Почему это важно
Реквизиты, введённые в поддельной форме, уходят мошенникам мгновенно — и тут же используются для списаний. Бот или сайт без шифрования (HTTP) — это прямой канал утечки карты: данные летят открытым текстом. Полный номер + срок + CVV достаточно для оплаты на многих площадках.
Живой сценарий. Ссылка «оплати доставку 1 ₽» ведёт на сайт, визуально как у службы доставки, но домен чуть отличается и форма не банковская. Жертва вводит номer карты, срок, CVV и приходящий SMS-код «для подтверждения» — фактически подтверждая мошеннику списание. Деньги уходят, карту приходится перевыпускать.
Что делать (по шагам)
- Вводи карту только в проверенных сервисах и официальных платёжных формах (банк/эквайер), не на самодельных страницах.
- Проверяй HTTPS и домен перед вводом: замок в адресной строке, имя домена символ в символ, без подмены букв.
- Заведи отдельную карту/виртуалку с лимитом для онлайна — основной счёт не светится:
Виртуальная карта в приложении банка → лимит на сумму покупки →
оплатил → лимит обнулил/карту удалил. Утечка такой карты почти ничего не стоит.
- Включи 3-D Secure и push-уведомления о списаниях — увидишь любую операцию сразу.

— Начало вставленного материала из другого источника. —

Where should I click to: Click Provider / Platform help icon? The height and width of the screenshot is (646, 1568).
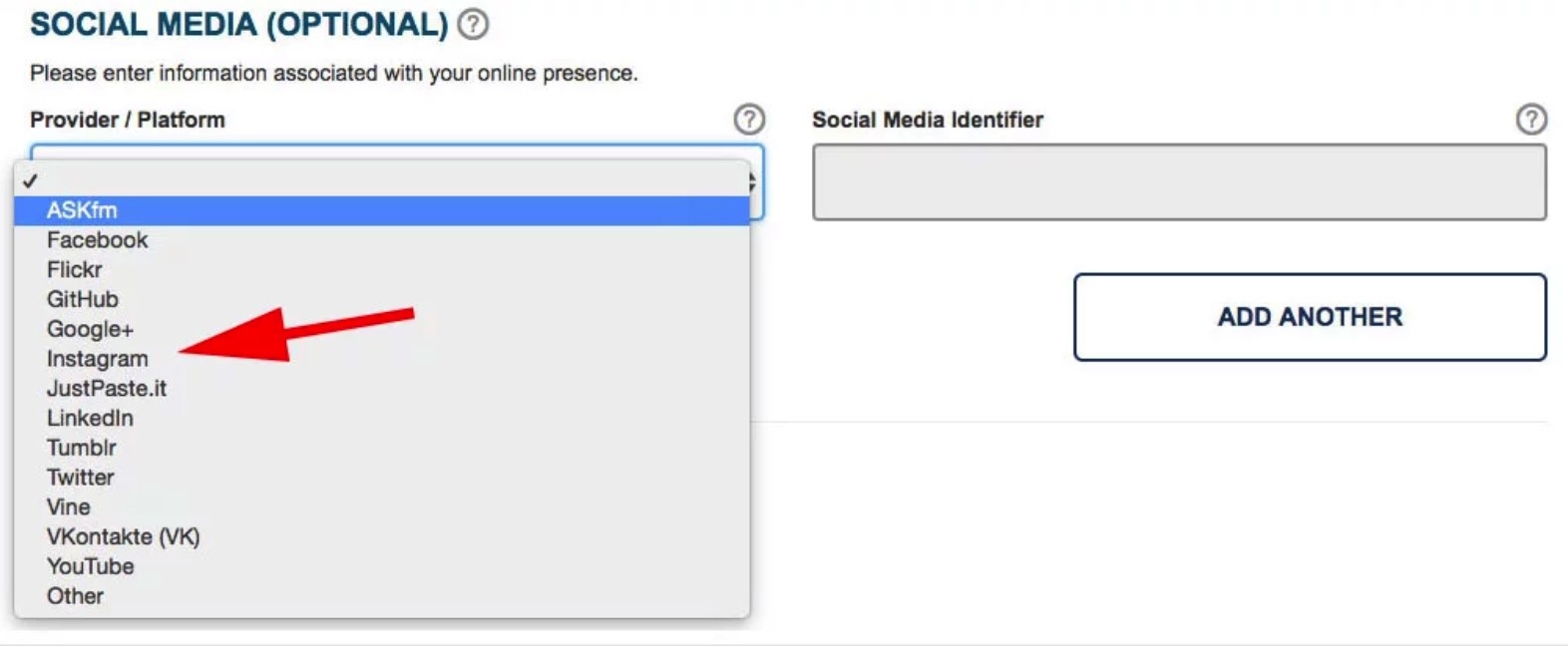coord(749,120)
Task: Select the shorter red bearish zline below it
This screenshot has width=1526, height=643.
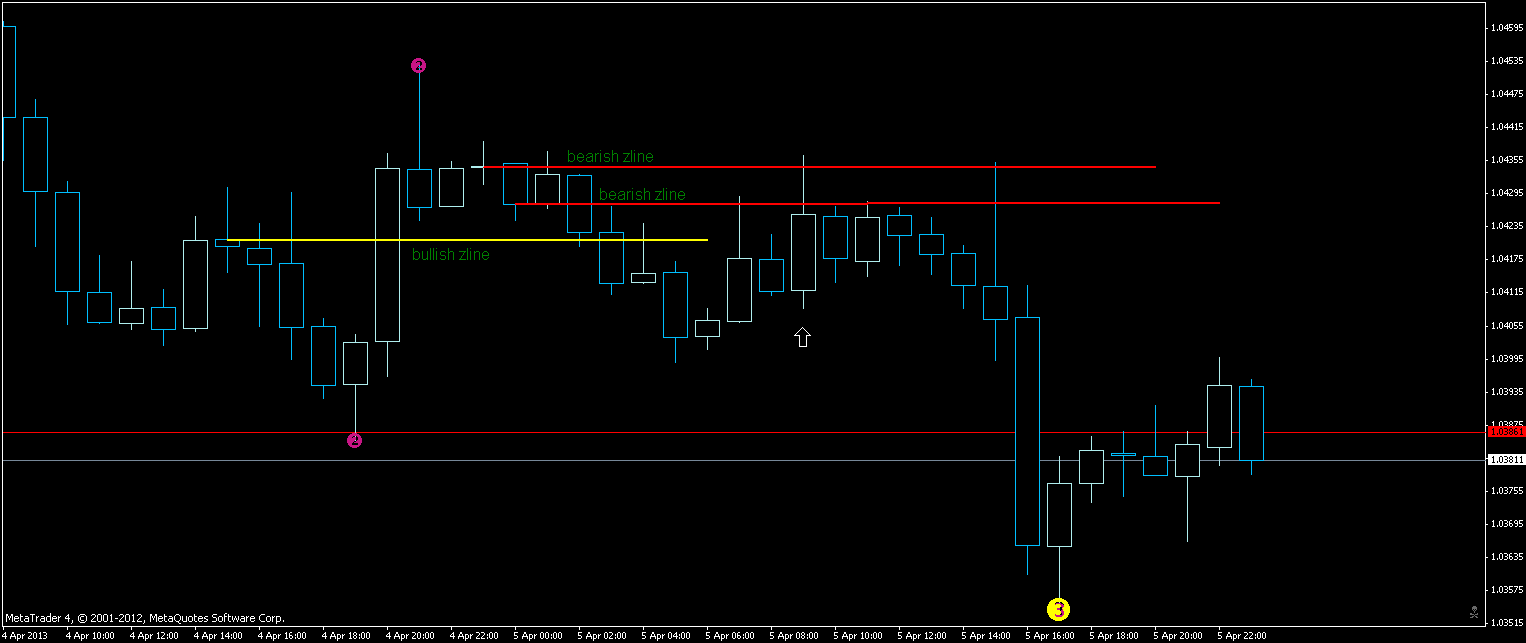Action: click(x=950, y=202)
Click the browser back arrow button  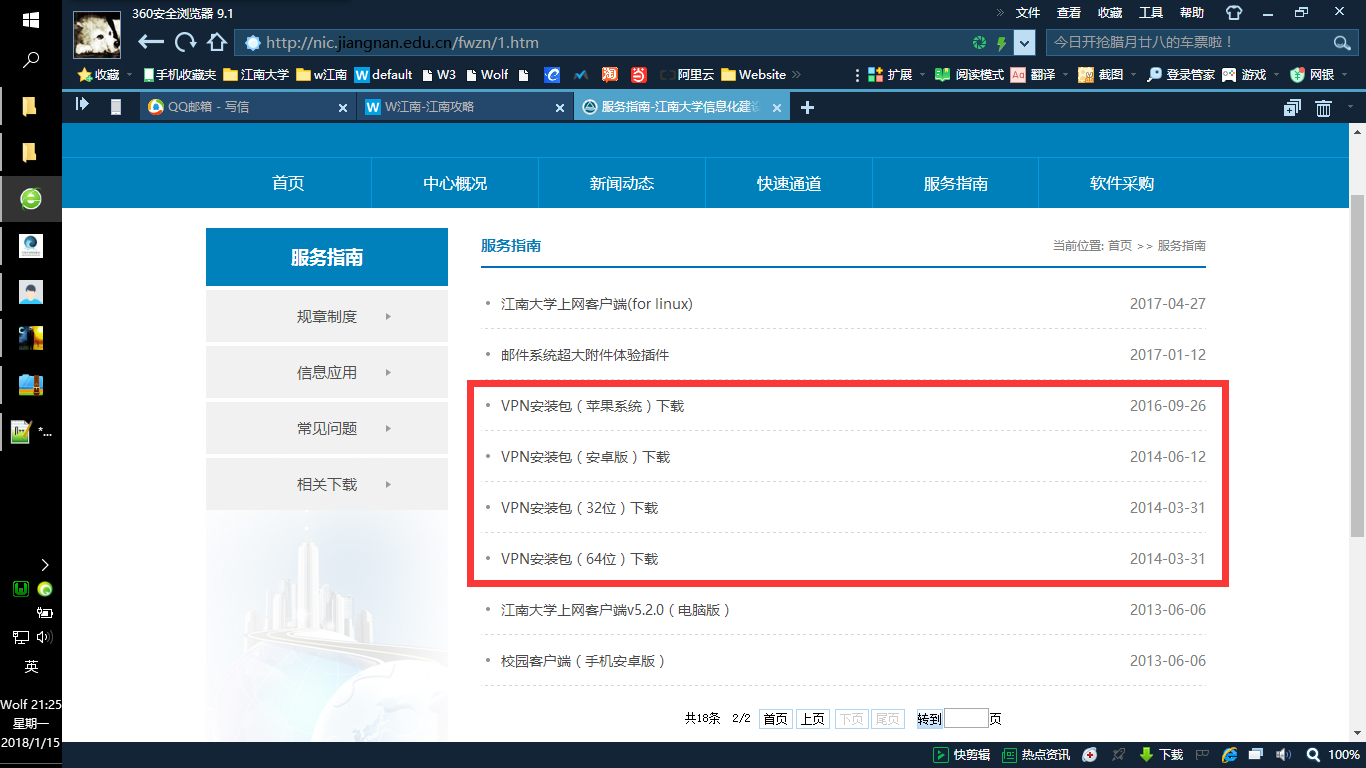(150, 42)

- Сверяй получателя и сумму перед подтверждением перевода; при QR/ссылке проверяй, кому именно платишь.
- Включи лимиты на операции/интернет-платежи в банковском приложении.
Чего НЕ делать
- Не вводи карту в непроверенных ботах/формах и по HTTP.
- Не диктуй и не вводи CVV и коды из SMS никому и нигде, кроме официальной оплаты.
- Не плати по ссылкам из неожиданных сообщений (доставка/штраф/«возврат»/«перевод по ошибке»).
- Не сохраняй карту на сомнительных сайтах «чтобы не вводить снова».
- Не подтверждай 3-D Secure код, если ты не инициировал эту оплату прямо сейчас.
Как проверить себя
- Плачу только на HTTPS и на домене, который проверил посимвольно.
- Для онлайна использую виртуалку/отдельную карту с лимитом.
- 3-D Secure и уведомления о списаниях включены.
- Никому не диктую CVV и SMS-коды; ввожу их только в официальной оплате.
- Не перехожу к оплате по ссылкам из неожиданных сообщений.
Инструменты
- Виртуальные карты с лимитом: функция в приложении твоего банка (одноразовые/лимитированные карты).
- Проверка сайта/ссылки: VirusTotal (URL), Google Safe Browsing, замок HTTPS в браузере.
- Контроль: push-уведомления и лимиты на интернет-операции в банковском приложении; 3-D Secure.
- Реакция на инцидент: горячая линия банка (блокировка/перевыпуск), смена паролей, заявление при списании.